Date of Birth: May 17, 1969
Position: Equities Trader

Jon A. Perconti, Jr., grew up in Lodi, always surrounded by family and friends. In high school he met Tammy and an instant bond was formed. He and Tammy graduated and went on to Rutgers University together. After graduation, Jon joined the tean at Cantor Fitzgerald, where he became an equities trader.

Jon’s youth was time well spent and his grandmother tells many stories about it. “Gam”, as he called her, will tell you that Jon was even an entertainer as a child. Gam would say that Jon was always inviting friends over to her house where he would cook for them. He and his friends would go fishing and bring everything back to his Gam’s house. He would mess up her kitchen and then he and all his friends would just hang out there. Jon and Gam became quite a team in the kitchen. I recall one Christmas where Jon and Tammy were having guests at their home in Hoboken and Gam spent the night there the night before so she and Jon could wake up early to prepare the dinner. Jon was the type of person who knew what it meant to live life to the fullest. Never taking anything for granted, always being generous and welcoming everyone into his home. The minute you would walk through the door, Jon’s first question would always be, “what do you want to eat?” Being a fabulous cook, he always opted to make extravagant meals, as opposed to eating out. Just as long as the Yankees or the Giants weren’t playing that day, you could find him in the kitchen or in the backyard barbequing on his Big Green Egg.

In June of 2000, he and Tammy were married. Together, they started to build the rest of their lives. They were the epitome of true love and happiness. Then came the day when Tammy told Jon that their family was about to increase. She was carrying Jon’s first child. Everyone was ecstatic. Jon most of all. One day, a couple they were friends with went to Jon and Tammy’s house with their baby, and when Jon was holding the baby, he turned to Tammy and said, “if I break this one, do you think they will make us give them ours?”

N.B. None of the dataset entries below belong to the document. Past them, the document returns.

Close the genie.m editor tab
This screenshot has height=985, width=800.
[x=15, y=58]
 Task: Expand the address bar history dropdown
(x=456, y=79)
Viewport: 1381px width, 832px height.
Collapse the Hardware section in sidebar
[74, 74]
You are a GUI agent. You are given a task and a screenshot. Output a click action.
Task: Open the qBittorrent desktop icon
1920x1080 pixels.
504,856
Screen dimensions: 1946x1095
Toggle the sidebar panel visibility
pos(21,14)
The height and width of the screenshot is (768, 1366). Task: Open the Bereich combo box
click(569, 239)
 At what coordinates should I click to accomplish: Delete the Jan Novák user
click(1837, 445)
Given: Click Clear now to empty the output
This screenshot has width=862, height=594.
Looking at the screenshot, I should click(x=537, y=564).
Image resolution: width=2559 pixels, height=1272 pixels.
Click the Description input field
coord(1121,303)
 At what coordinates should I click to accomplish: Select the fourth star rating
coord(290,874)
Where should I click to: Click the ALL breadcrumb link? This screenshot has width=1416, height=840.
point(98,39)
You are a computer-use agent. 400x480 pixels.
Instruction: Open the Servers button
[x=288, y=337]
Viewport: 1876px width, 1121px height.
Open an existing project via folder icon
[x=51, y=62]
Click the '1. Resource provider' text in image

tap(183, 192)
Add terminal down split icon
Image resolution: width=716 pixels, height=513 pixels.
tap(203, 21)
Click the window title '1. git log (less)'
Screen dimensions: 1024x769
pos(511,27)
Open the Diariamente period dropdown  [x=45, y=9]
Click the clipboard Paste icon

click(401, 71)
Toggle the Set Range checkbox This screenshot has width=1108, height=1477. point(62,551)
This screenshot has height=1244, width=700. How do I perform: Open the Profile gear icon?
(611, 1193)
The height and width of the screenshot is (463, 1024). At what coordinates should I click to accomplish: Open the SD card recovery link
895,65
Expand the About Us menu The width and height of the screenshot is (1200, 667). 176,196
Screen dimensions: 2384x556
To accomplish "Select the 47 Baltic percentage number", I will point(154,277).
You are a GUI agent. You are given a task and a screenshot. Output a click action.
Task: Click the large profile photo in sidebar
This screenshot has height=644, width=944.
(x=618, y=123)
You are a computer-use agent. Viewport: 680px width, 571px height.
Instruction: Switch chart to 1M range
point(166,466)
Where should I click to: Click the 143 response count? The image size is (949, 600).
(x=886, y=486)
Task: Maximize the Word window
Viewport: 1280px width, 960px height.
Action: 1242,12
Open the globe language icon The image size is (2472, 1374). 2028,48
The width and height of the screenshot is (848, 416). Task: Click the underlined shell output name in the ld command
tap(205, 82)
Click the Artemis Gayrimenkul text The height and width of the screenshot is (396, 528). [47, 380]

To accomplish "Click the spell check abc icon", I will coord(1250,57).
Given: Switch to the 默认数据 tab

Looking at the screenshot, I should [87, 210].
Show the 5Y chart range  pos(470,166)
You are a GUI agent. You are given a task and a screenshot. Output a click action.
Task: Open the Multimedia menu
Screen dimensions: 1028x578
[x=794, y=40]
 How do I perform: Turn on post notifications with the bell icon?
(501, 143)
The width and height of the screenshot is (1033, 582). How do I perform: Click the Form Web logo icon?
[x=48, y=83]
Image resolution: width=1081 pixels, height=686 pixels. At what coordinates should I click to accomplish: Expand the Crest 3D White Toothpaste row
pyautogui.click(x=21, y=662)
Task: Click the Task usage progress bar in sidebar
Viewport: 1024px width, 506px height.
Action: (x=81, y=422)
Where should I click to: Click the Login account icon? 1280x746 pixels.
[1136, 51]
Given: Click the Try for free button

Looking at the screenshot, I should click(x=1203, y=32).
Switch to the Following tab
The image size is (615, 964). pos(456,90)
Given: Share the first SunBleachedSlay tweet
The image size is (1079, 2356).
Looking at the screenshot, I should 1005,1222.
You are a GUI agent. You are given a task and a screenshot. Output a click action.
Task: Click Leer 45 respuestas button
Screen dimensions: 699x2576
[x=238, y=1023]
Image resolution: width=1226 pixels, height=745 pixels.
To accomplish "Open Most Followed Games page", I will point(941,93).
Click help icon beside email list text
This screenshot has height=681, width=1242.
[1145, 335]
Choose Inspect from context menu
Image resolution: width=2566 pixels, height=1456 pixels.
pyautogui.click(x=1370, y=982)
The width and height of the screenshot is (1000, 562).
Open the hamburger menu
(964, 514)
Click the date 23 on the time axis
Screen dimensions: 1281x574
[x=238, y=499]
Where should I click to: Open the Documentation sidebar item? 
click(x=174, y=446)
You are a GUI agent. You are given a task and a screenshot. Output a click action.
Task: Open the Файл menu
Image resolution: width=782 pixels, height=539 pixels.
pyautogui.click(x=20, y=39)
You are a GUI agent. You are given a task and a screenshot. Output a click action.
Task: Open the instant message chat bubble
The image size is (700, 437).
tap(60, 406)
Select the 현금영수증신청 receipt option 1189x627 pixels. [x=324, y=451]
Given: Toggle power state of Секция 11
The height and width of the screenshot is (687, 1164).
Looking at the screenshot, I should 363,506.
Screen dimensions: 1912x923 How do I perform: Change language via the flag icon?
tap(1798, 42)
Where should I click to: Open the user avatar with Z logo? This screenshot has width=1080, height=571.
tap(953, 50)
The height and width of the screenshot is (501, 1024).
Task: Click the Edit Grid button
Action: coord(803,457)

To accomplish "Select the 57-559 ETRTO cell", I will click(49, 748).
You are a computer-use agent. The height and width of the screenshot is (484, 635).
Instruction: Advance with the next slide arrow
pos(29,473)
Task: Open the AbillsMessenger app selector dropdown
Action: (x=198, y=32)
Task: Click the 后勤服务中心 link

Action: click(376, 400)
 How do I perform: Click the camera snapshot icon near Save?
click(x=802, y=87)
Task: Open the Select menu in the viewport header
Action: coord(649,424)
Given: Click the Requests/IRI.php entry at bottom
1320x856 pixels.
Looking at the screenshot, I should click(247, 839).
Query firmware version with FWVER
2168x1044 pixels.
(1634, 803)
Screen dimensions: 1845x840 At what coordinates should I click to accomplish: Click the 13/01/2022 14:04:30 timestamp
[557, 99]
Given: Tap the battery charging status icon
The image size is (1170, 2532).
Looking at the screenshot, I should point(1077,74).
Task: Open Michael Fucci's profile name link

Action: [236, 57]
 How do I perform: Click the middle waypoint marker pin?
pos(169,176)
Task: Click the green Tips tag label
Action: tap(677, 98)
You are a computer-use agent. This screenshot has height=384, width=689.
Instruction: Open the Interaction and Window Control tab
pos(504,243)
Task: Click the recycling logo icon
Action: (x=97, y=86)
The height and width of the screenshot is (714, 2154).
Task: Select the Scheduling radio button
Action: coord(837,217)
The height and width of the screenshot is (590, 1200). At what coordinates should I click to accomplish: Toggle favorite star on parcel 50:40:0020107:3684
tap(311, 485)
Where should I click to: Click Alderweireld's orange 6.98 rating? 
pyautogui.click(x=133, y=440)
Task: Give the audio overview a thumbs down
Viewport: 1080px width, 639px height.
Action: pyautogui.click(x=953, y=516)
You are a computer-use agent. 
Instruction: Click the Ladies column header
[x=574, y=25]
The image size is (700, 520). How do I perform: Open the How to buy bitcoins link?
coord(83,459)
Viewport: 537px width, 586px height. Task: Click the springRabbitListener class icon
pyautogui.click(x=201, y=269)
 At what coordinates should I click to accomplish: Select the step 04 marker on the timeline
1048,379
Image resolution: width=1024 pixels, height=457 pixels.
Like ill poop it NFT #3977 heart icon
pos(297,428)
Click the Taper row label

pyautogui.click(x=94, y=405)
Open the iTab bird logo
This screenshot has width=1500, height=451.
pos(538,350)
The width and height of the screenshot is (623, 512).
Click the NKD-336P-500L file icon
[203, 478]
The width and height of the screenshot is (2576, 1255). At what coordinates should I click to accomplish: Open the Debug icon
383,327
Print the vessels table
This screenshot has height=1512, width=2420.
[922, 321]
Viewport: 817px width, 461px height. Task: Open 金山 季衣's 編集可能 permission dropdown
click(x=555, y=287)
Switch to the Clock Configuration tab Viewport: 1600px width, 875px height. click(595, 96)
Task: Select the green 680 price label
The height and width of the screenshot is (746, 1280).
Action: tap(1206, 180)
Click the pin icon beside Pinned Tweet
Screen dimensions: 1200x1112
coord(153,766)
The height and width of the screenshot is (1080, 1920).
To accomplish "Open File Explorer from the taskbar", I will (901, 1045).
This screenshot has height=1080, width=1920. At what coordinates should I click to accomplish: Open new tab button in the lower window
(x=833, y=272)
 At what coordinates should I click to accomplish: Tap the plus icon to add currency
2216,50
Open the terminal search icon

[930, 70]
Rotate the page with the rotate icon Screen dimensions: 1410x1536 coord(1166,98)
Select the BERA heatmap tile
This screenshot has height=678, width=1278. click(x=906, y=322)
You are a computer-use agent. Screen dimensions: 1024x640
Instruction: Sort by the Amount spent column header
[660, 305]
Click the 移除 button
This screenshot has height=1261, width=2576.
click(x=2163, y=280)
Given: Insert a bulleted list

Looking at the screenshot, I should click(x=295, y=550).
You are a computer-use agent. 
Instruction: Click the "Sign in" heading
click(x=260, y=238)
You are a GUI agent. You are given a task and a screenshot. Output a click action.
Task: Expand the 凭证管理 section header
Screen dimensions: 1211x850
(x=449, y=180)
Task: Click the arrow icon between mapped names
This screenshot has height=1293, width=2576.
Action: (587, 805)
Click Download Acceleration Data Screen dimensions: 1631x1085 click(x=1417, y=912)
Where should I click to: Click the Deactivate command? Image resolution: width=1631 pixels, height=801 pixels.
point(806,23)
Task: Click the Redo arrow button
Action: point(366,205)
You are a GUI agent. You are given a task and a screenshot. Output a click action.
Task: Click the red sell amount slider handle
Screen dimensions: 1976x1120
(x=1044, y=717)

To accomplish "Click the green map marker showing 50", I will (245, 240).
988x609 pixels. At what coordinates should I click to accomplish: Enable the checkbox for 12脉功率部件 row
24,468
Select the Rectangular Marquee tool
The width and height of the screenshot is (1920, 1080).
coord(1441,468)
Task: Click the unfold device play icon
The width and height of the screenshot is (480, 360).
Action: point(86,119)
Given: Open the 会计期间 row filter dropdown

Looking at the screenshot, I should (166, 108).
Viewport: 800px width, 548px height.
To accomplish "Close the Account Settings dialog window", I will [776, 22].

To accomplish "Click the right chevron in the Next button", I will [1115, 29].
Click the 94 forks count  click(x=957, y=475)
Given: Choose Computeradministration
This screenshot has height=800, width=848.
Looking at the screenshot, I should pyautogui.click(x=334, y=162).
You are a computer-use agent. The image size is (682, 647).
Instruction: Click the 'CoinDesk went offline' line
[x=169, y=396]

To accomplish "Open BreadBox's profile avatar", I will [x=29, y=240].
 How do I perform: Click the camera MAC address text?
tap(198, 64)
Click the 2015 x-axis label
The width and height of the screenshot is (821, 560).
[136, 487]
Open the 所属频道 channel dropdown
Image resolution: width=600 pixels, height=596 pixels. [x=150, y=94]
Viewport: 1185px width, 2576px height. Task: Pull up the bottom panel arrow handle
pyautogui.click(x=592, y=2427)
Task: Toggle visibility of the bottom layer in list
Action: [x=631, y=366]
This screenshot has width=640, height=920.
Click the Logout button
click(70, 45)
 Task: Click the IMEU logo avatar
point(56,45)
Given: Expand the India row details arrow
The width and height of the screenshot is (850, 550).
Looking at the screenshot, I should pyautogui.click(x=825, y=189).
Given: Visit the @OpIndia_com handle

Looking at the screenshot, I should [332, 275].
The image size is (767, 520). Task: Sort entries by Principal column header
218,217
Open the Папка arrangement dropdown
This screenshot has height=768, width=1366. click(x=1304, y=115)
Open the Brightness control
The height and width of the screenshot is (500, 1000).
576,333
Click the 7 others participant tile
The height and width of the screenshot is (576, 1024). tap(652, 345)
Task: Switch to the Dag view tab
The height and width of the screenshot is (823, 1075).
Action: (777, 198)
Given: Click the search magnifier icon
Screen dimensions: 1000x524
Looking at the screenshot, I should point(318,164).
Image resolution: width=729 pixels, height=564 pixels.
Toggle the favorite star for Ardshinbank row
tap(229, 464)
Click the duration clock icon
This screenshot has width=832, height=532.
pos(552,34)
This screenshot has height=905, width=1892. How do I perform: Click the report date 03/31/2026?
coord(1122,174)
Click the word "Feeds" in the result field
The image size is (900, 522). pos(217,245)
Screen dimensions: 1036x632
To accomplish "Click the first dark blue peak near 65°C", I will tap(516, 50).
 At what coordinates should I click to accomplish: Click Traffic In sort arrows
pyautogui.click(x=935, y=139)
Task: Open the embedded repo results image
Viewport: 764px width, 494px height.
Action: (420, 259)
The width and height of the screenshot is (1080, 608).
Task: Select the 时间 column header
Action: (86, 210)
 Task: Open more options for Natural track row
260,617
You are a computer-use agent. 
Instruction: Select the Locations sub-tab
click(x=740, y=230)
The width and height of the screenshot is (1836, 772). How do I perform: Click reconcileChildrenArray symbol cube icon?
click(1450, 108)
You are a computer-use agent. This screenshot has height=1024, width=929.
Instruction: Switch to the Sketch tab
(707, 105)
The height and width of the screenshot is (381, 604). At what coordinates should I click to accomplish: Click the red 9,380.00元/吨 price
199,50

Until the tragic events of September 11, a once fulfilled life was cut short. Jon never got to see his daughter, Julia Amelia, who was born in December. Her daddy is now an angel who watches over her, like other dads do, only Jon watches over her from heaven.

In my heart, I know that Jon knows we miss him and he knows that we love him. Someday we will all be together again, laughing with Jon.

Written on behalf of the family,
By Sherri Ciarocco, cousin

I have only been alive for a short time, and yet mommy tells me every day what a great man my daddy was. She shows me his pictures and tells me stories about his life, which was cut short, so unexpectedly and so tragically. I know that my family misses my dad, because I see them crying. Deep down in my heart, I believe that someday when I grow up, I will be just like him. I will look like him and I hope to follow in his footsteps.

My dad was Jon A. Perconti, Jr., and even though he never met me, I know that he watches over me and that he loves me very much.

Dad, I may not understand why you cannot be here, but if you are watching over me and Mommy now, I hope you know that we love you and we miss you. You will never be forgotten or replaced.